- Listed records -
=-=-=-=-=
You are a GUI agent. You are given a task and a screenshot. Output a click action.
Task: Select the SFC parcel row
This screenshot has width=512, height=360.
=-=-=-=-=
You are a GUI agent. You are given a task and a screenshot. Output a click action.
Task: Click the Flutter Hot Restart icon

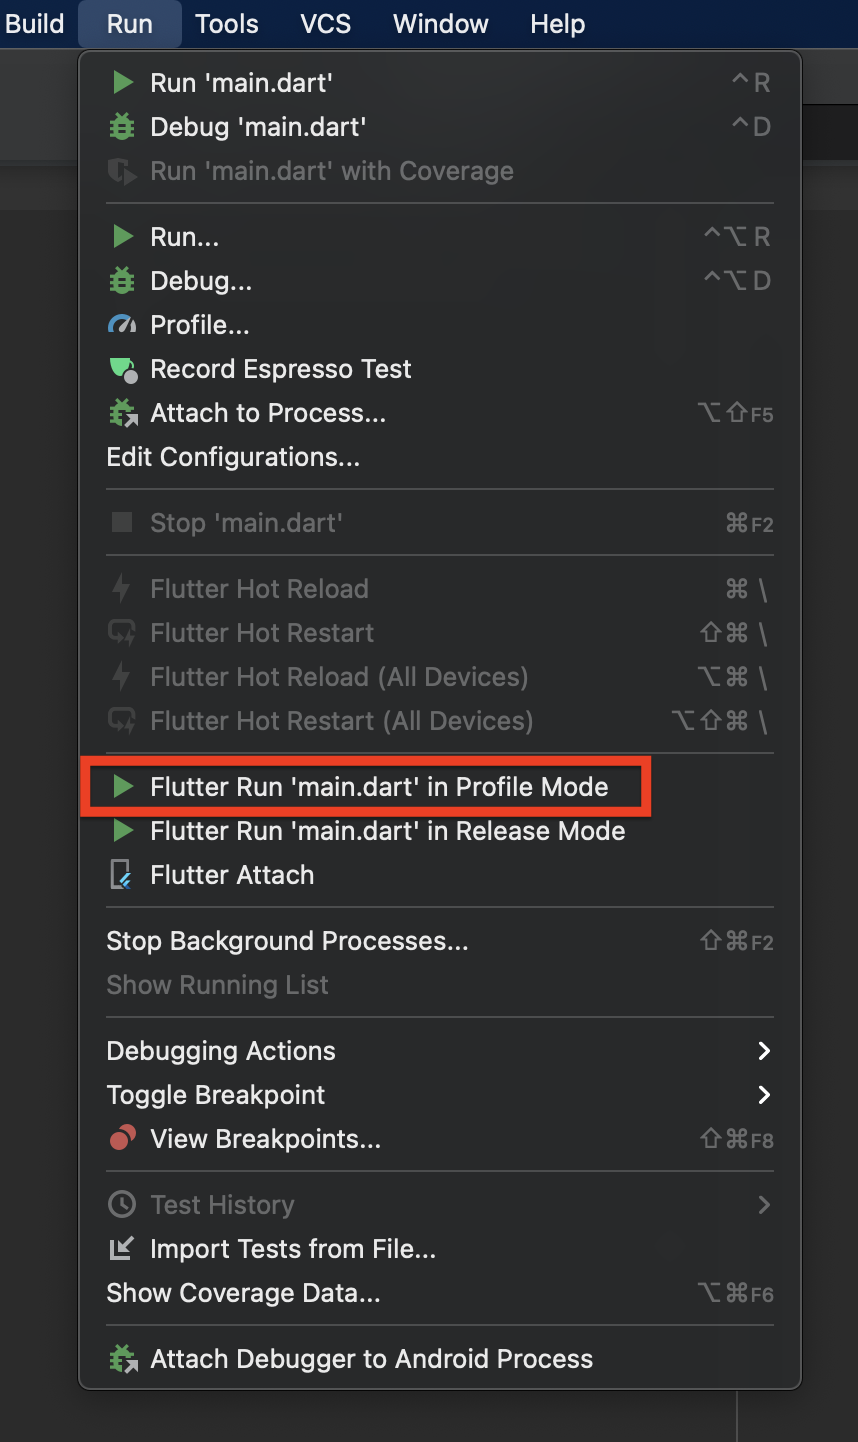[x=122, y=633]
=-=-=-=-=
- What you need to do -
Would you print exactly and only the lines of the material above that run from the line with "Task: Select the SFC parcel row" through the line with "This screenshot has width=512, height=360.", both included?

- Task response -
Task: Select the SFC parcel row
This screenshot has width=512, height=360.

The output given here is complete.